-- SOURCE INFORMATION follows --
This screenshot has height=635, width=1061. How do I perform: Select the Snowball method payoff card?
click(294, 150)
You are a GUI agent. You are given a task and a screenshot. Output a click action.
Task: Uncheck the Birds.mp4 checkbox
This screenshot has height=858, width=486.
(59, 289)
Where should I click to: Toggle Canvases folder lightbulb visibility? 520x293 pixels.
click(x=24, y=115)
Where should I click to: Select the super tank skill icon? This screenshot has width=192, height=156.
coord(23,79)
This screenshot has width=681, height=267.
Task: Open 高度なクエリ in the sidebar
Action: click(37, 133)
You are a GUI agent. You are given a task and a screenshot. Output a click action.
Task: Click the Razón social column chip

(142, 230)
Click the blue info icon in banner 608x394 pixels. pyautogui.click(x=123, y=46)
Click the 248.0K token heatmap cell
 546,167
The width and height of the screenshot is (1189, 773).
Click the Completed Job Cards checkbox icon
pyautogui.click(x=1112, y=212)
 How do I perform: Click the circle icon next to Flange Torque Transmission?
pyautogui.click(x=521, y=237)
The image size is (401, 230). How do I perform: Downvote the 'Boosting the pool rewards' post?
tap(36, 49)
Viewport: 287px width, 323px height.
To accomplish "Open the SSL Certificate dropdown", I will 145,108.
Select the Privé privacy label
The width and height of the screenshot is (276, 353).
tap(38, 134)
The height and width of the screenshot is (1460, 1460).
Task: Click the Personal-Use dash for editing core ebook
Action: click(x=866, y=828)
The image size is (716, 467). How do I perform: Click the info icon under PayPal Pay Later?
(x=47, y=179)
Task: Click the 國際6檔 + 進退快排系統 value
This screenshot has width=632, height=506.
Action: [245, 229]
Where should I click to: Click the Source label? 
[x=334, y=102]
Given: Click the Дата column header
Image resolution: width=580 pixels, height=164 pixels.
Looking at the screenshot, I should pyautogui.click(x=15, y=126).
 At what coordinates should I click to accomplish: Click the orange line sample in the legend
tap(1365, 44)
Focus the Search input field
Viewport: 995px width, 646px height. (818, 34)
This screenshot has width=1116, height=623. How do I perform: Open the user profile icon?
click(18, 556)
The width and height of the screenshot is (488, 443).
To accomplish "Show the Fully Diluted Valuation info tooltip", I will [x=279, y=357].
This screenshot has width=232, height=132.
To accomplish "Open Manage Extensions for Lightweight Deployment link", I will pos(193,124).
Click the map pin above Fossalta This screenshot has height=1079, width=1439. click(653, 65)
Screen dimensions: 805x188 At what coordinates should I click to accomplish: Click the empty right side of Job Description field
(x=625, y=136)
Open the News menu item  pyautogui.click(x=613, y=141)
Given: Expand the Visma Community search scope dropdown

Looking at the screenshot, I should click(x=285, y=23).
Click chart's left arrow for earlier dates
-- SOURCE INFORMATION concluded --
| WHAT IS EXPECTED |
From the records above, retype only the lines starting at the line that contains "Click the 248.0K token heatmap cell" and ending at the line that contains "Click the map", both included.

| RESULT BELOW |
Click the 248.0K token heatmap cell
 546,167
The width and height of the screenshot is (1189, 773).
Click the Completed Job Cards checkbox icon
pyautogui.click(x=1112, y=212)
 How do I perform: Click the circle icon next to Flange Torque Transmission?
pyautogui.click(x=521, y=237)
The image size is (401, 230). How do I perform: Downvote the 'Boosting the pool rewards' post?
tap(36, 49)
Viewport: 287px width, 323px height.
To accomplish "Open the SSL Certificate dropdown", I will 145,108.
Select the Privé privacy label
The width and height of the screenshot is (276, 353).
tap(38, 134)
The height and width of the screenshot is (1460, 1460).
Task: Click the Personal-Use dash for editing core ebook
Action: click(x=866, y=828)
The image size is (716, 467). How do I perform: Click the info icon under PayPal Pay Later?
(x=47, y=179)
Task: Click the 國際6檔 + 進退快排系統 value
This screenshot has width=632, height=506.
Action: [245, 229]
Where should I click to: Click the Source label? 
[x=334, y=102]
Given: Click the Дата column header
Image resolution: width=580 pixels, height=164 pixels.
Looking at the screenshot, I should pyautogui.click(x=15, y=126).
 At what coordinates should I click to accomplish: Click the orange line sample in the legend
tap(1365, 44)
Focus the Search input field
Viewport: 995px width, 646px height. (818, 34)
This screenshot has width=1116, height=623. How do I perform: Open the user profile icon?
click(18, 556)
The width and height of the screenshot is (488, 443).
To accomplish "Show the Fully Diluted Valuation info tooltip", I will [x=279, y=357].
This screenshot has width=232, height=132.
To accomplish "Open Manage Extensions for Lightweight Deployment link", I will pos(193,124).
Click the map pin above Fossalta This screenshot has height=1079, width=1439. click(653, 65)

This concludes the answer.